◆ **What to work on**
The records below are to be copied word for word, with every picture left out.

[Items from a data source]

- - -

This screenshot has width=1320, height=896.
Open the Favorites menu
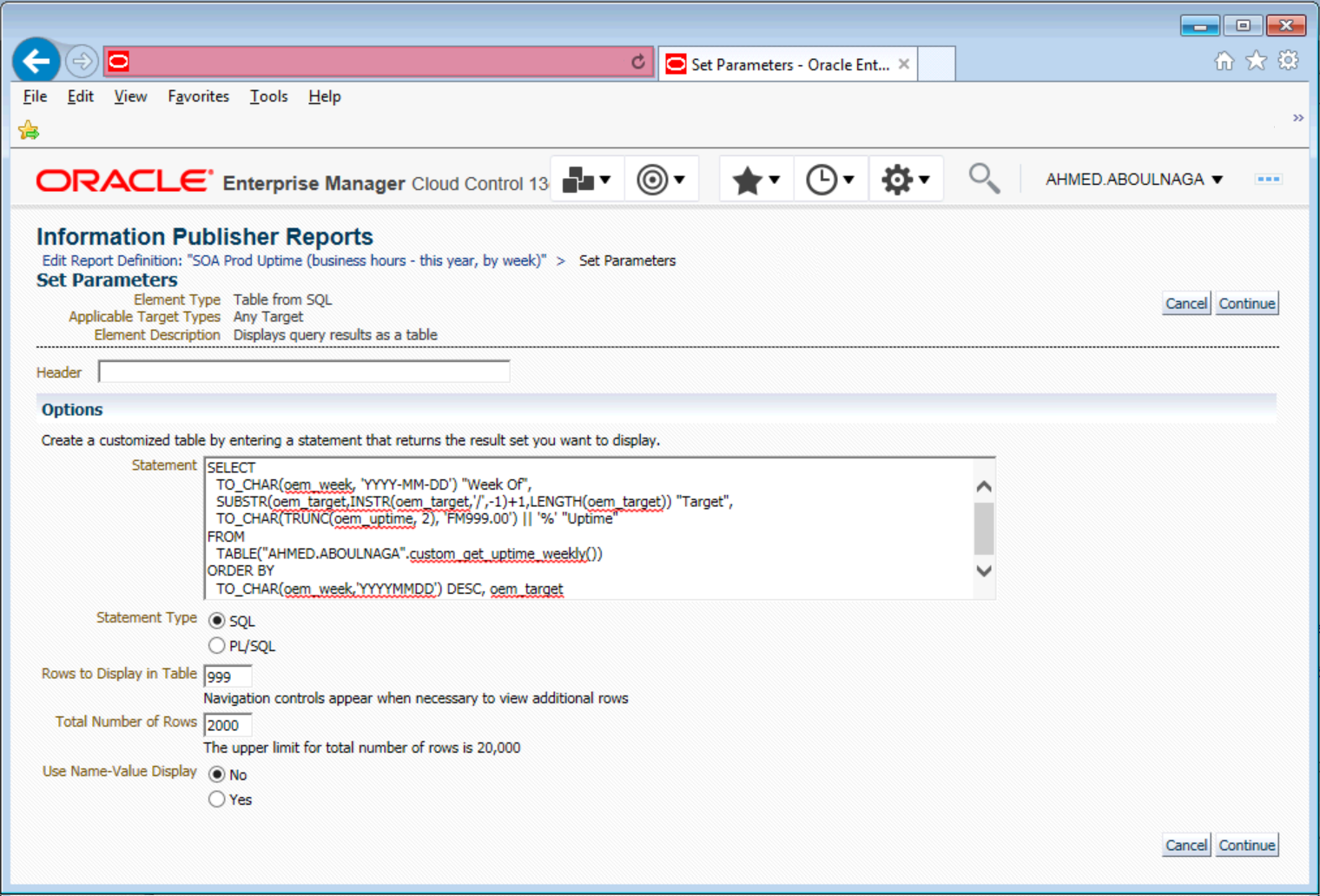198,96
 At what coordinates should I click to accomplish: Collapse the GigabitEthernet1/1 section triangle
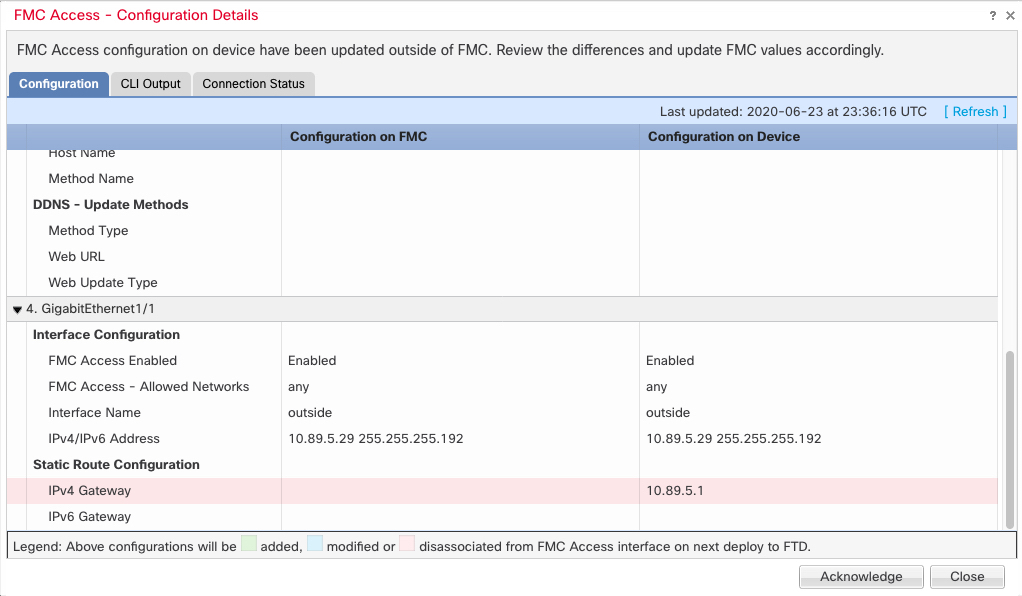click(17, 310)
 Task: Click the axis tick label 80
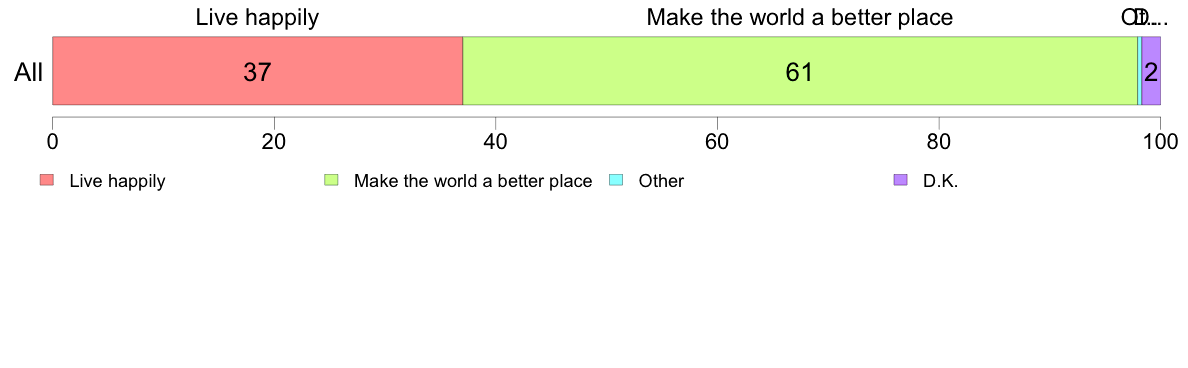(939, 141)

- - -

◆ **Written solution**
This screenshot has width=1320, height=896.
Open the Favorites menu
198,96
 At what coordinates should I click to accomplish: Collapse the GigabitEthernet1/1 section triangle
click(17, 310)
 Task: Click the axis tick label 80
(939, 141)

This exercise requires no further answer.